Umberto Giordano (1867-1948), Fedora. Aleksandra Kurzak (Fedora)
Photo : (c) Carole Parodi

L’action, qui se situe dans les années 1870, successivement à Saint-Pétersbourg, à Paris puis à Gstaad, est digne d’un James Bond. Le prince russe Vladimir Yariskine est assassiné la veille de son mariage avec la princesse russe Fedora, qui jure de venger son fiancé. Sur les traces du coupable, elle arrive à Paris, où elle fait la connaissance du peintre Loris, un compatriote, dont elle tombe amoureuse. Or, il s’agit du meurtrier qu’elle recherche, et elle n’hésite pas à le dénoncer à la police russe dans une lettre.

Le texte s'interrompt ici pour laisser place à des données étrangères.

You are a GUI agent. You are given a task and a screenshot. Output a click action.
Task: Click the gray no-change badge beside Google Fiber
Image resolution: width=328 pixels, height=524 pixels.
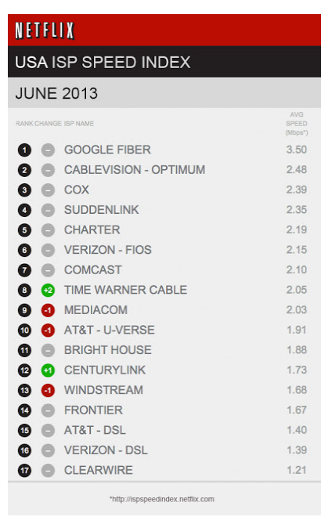(48, 150)
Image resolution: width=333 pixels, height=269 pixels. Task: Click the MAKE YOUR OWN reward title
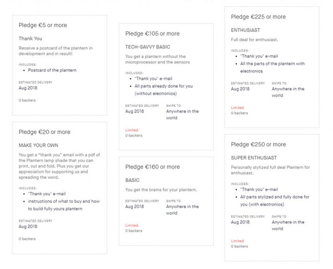click(39, 146)
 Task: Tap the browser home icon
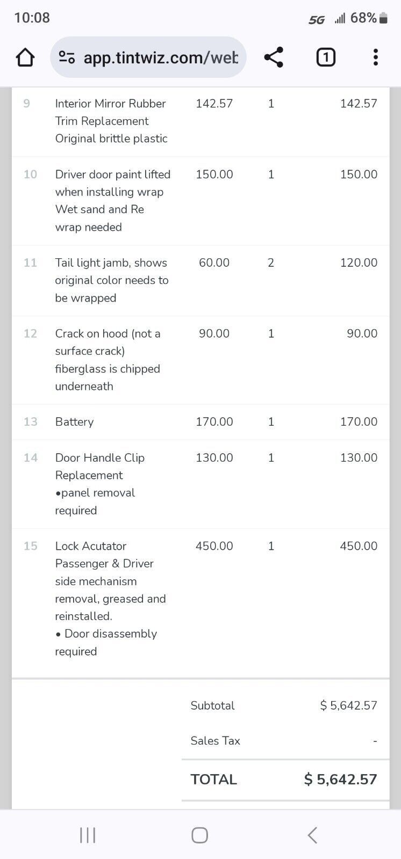[25, 57]

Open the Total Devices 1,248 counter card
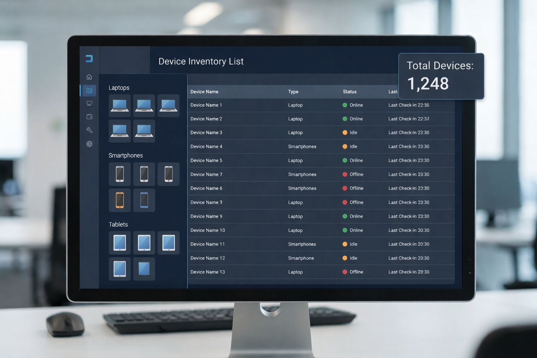click(441, 76)
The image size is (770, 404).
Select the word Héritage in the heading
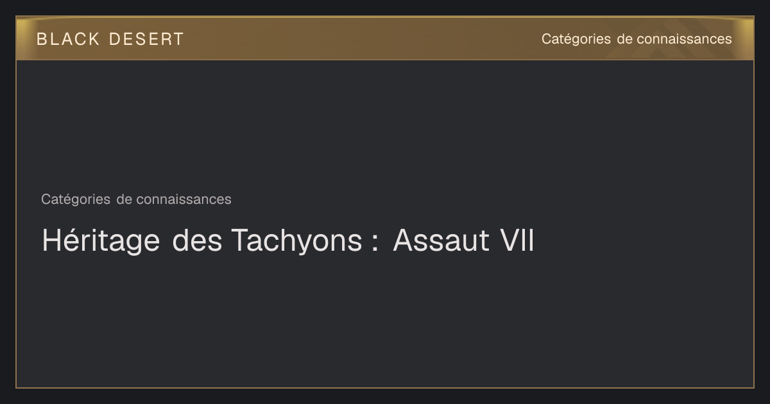pos(101,241)
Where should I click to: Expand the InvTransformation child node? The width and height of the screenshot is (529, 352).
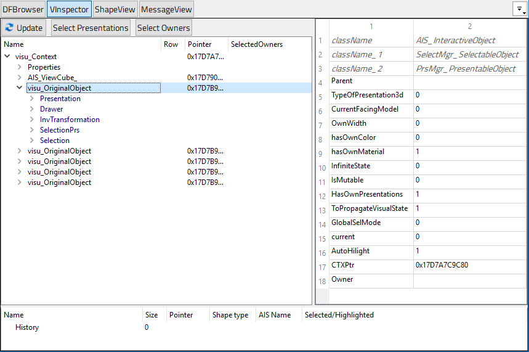click(32, 120)
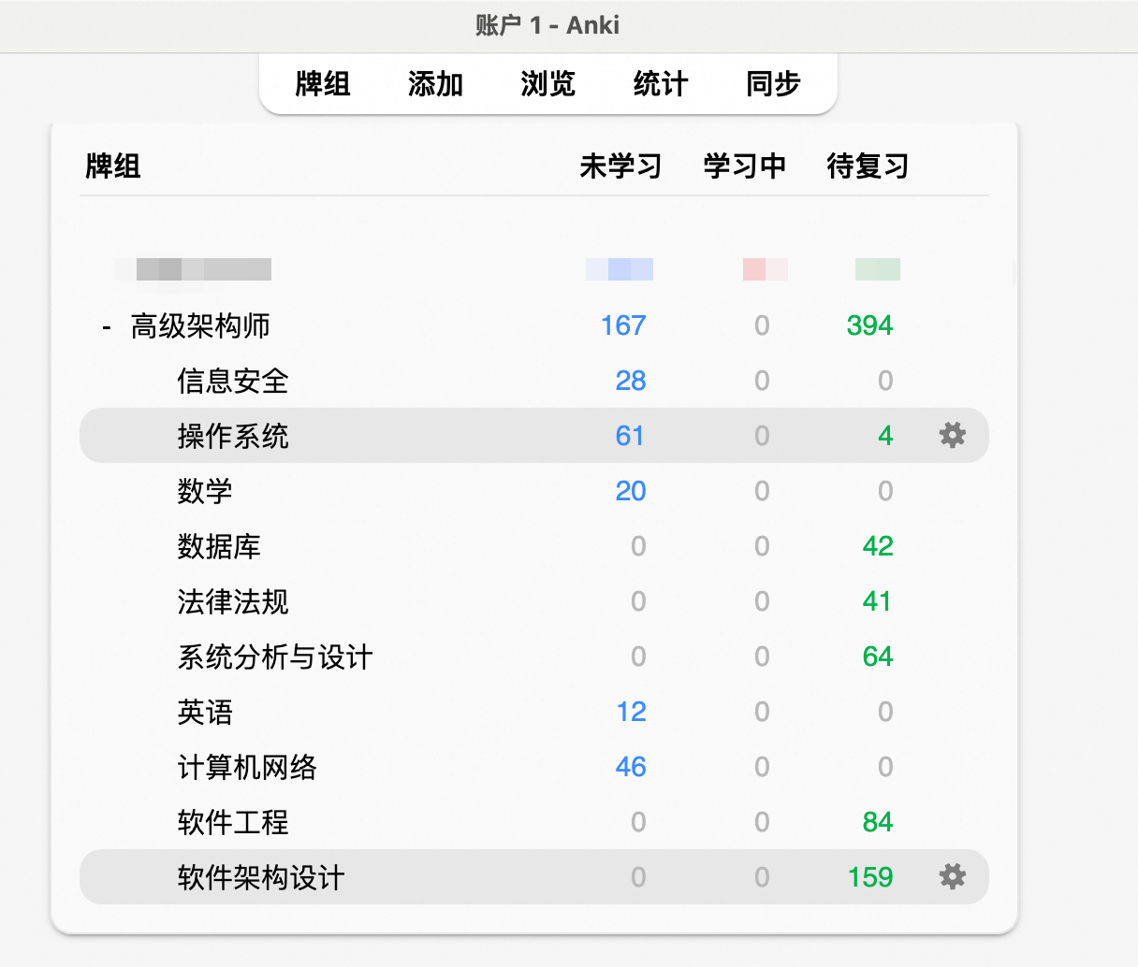Open the 高级架构师 parent deck

click(x=200, y=325)
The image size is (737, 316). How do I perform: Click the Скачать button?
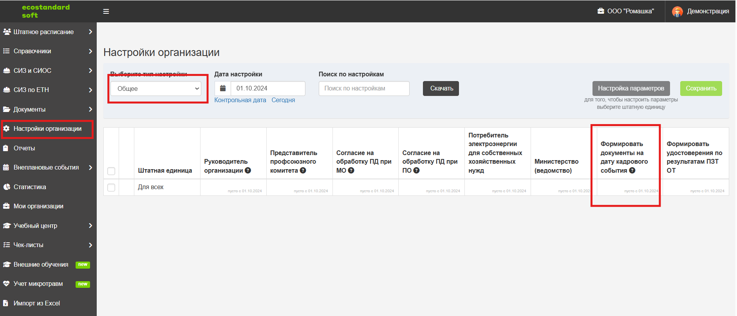pyautogui.click(x=441, y=88)
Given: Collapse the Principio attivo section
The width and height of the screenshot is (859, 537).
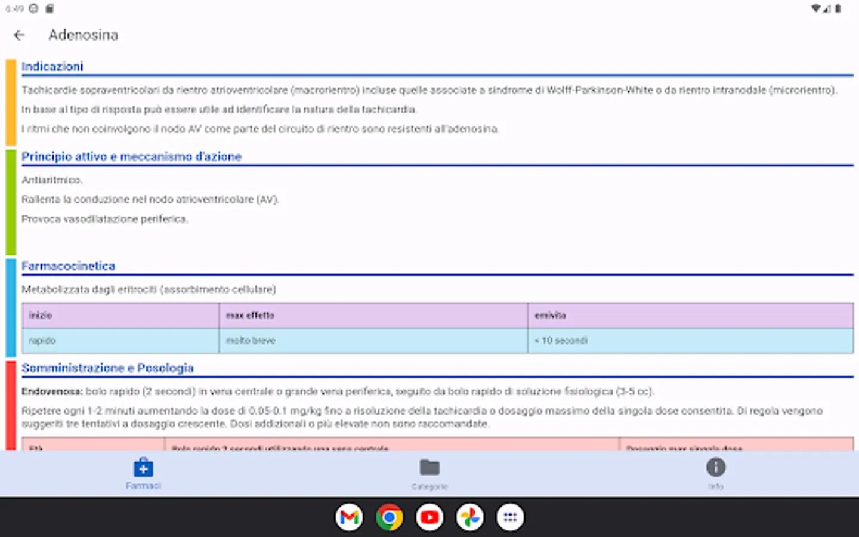Looking at the screenshot, I should [131, 156].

Arrivée en Russie, cette dénonciation déclenche l’arrestation du frère de Loris, comme complice du crime, mais le jeune homme se noie en prison à la suite d’une crue de la Neva qui a envahi sa cellule. La mère des deux trépassés meurt de chagrin, ce qui amène Fedora à découvrir que le peintre avait été gravement offensé dans son honneur par le prince, c’était l’amant de sa femme, il les avait surpris ensemble. Dans l’échange des coups de feu, Loris avait été blessé et le prince Vladimir avait perdu la vie. Fedora, désespérée, avale le poison contenu dans une croix que lui avait offerte son mari la veille de leurs noces… Digne d’un scenario de film d’espionnage, cet ouvrage a conduit le metteur en scène à construire son propos dans une atmosphère digne de Bons baisers de Russie, épisode de James Bond réalisé en 1963 par Terence Young.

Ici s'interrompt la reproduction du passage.